> [Problem requirements]: Line by line, transcribe the listing below without omission.

> [Data listing]:
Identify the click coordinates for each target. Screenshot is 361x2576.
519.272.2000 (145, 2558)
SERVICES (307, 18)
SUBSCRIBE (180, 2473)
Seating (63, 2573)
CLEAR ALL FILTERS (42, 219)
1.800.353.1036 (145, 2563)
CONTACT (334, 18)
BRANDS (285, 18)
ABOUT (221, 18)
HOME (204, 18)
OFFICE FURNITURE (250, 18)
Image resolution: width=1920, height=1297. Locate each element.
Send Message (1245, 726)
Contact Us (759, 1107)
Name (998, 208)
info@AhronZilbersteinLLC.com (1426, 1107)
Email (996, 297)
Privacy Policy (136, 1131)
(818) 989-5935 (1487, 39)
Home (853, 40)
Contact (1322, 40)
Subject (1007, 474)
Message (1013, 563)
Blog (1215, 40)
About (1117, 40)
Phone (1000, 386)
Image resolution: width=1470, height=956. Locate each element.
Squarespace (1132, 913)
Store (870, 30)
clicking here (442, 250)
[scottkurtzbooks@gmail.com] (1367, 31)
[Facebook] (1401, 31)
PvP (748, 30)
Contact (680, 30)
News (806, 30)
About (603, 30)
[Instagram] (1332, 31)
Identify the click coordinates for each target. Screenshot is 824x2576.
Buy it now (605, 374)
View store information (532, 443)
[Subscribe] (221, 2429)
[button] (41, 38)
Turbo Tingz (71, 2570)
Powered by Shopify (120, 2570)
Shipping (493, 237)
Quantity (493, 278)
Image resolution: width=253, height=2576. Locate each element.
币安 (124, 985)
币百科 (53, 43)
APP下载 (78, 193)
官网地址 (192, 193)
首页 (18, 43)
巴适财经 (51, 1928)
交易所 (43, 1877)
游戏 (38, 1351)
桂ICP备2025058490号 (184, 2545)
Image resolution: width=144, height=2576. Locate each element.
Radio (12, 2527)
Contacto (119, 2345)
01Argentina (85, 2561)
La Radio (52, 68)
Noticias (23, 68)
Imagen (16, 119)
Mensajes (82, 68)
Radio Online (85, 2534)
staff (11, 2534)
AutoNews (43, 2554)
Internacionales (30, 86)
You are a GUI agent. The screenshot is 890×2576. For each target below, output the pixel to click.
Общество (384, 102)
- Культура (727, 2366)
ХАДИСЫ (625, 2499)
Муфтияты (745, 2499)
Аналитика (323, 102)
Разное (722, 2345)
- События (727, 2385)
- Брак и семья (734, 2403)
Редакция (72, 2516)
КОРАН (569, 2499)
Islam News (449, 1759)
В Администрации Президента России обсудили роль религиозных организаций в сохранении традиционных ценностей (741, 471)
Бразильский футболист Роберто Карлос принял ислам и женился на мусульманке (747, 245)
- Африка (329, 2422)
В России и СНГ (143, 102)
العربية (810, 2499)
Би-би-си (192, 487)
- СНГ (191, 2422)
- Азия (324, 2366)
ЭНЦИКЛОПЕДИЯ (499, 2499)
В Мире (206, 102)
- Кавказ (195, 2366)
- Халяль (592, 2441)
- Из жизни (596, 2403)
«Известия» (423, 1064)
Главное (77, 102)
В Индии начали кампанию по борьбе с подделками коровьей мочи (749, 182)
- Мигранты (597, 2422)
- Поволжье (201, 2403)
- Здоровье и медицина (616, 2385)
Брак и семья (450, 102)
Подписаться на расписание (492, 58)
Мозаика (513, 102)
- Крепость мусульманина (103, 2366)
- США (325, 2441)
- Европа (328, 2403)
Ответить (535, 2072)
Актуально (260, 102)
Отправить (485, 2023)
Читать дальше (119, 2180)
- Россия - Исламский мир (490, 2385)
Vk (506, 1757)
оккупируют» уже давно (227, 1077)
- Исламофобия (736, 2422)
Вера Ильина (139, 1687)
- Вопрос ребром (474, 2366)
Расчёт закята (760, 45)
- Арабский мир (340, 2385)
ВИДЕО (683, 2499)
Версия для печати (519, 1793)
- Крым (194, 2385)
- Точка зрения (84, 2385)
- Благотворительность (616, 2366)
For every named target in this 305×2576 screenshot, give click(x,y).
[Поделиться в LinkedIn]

> [Result of the task]:
Identify the click coordinates for each target. Screenshot is 361x2576.
519.272.2000 (145, 2558)
SERVICES (307, 18)
SUBSCRIBE (180, 2473)
Seating (63, 2573)
CLEAR ALL FILTERS (42, 219)
1.800.353.1036 (145, 2563)
CONTACT (334, 18)
BRANDS (285, 18)
ABOUT (221, 18)
HOME (204, 18)
OFFICE FURNITURE (250, 18)
Image resolution: width=1920, height=1297. Locate each element.
Send Message (1245, 726)
Contact Us (759, 1107)
Name (998, 208)
info@AhronZilbersteinLLC.com (1426, 1107)
Email (996, 297)
Privacy Policy (136, 1131)
(818) 989-5935 (1487, 39)
Home (853, 40)
Contact (1322, 40)
Subject (1007, 474)
Message (1013, 563)
Blog (1215, 40)
About (1117, 40)
Phone (1000, 386)
Image resolution: width=1470, height=956. Locate each element.
Squarespace (1132, 913)
Store (870, 30)
clicking here (442, 250)
[scottkurtzbooks@gmail.com] (1367, 31)
[Facebook] (1401, 31)
PvP (748, 30)
Contact (680, 30)
News (806, 30)
About (603, 30)
[Instagram] (1332, 31)
Identify the click coordinates for each target. Screenshot is 824x2576.
Buy it now (605, 374)
View store information (532, 443)
[Subscribe] (221, 2429)
[button] (41, 38)
Turbo Tingz (71, 2570)
Powered by Shopify (120, 2570)
Shipping (493, 237)
Quantity (493, 278)
Image resolution: width=253, height=2576. Locate each element.
币安 (124, 985)
币百科 (53, 43)
APP下载 (78, 193)
官网地址 (192, 193)
首页 (18, 43)
巴适财经 (51, 1928)
交易所 (43, 1877)
游戏 (38, 1351)
桂ICP备2025058490号 (184, 2545)
Image resolution: width=144, height=2576. Locate each element.
Radio (12, 2527)
Contacto (119, 2345)
01Argentina (85, 2561)
La Radio (52, 68)
Noticias (23, 68)
Imagen (16, 119)
Mensajes (82, 68)
Radio Online (85, 2534)
staff (11, 2534)
AutoNews (43, 2554)
Internacionales (30, 86)
You are a GUI agent. The screenshot is 890×2576. For each target below, output the pixel to click.
Общество (384, 102)
- Культура (727, 2366)
ХАДИСЫ (625, 2499)
Муфтияты (745, 2499)
Аналитика (323, 102)
Разное (722, 2345)
- События (727, 2385)
- Брак и семья (734, 2403)
Редакция (72, 2516)
КОРАН (569, 2499)
Islam News (449, 1759)
В Администрации Президента России обсудили роль религиозных организаций в сохранении традиционных ценностей (741, 471)
Бразильский футболист Роберто Карлос принял ислам и женился на мусульманке (747, 245)
- Африка (329, 2422)
В России и СНГ (143, 102)
العربية (810, 2499)
Би-би-си (192, 487)
- СНГ (191, 2422)
- Азия (324, 2366)
ЭНЦИКЛОПЕДИЯ (499, 2499)
В Мире (206, 102)
- Кавказ (195, 2366)
- Халяль (592, 2441)
- Из жизни (596, 2403)
«Известия» (423, 1064)
Главное (77, 102)
В Индии начали кампанию по борьбе с подделками коровьей мочи (749, 182)
- Мигранты (597, 2422)
- Поволжье (201, 2403)
- Здоровье и медицина (616, 2385)
Брак и семья (450, 102)
Подписаться на расписание (492, 58)
Мозаика (513, 102)
- Крепость мусульманина (103, 2366)
- США (325, 2441)
- Европа (328, 2403)
Ответить (535, 2072)
Актуально (260, 102)
Отправить (485, 2023)
Читать дальше (119, 2180)
- Россия - Исламский мир (490, 2385)
Vk (506, 1757)
оккупируют» уже давно (227, 1077)
- Исламофобия (736, 2422)
Вера Ильина (139, 1687)
- Вопрос ребром (474, 2366)
Расчёт закята (760, 45)
- Арабский мир (340, 2385)
ВИДЕО (683, 2499)
Версия для печати (519, 1793)
- Крым (194, 2385)
- Точка зрения (84, 2385)
- Благотворительность (616, 2366)
For every named target in this 305×2576 screenshot, give click(x,y).
[Поделиться в LinkedIn]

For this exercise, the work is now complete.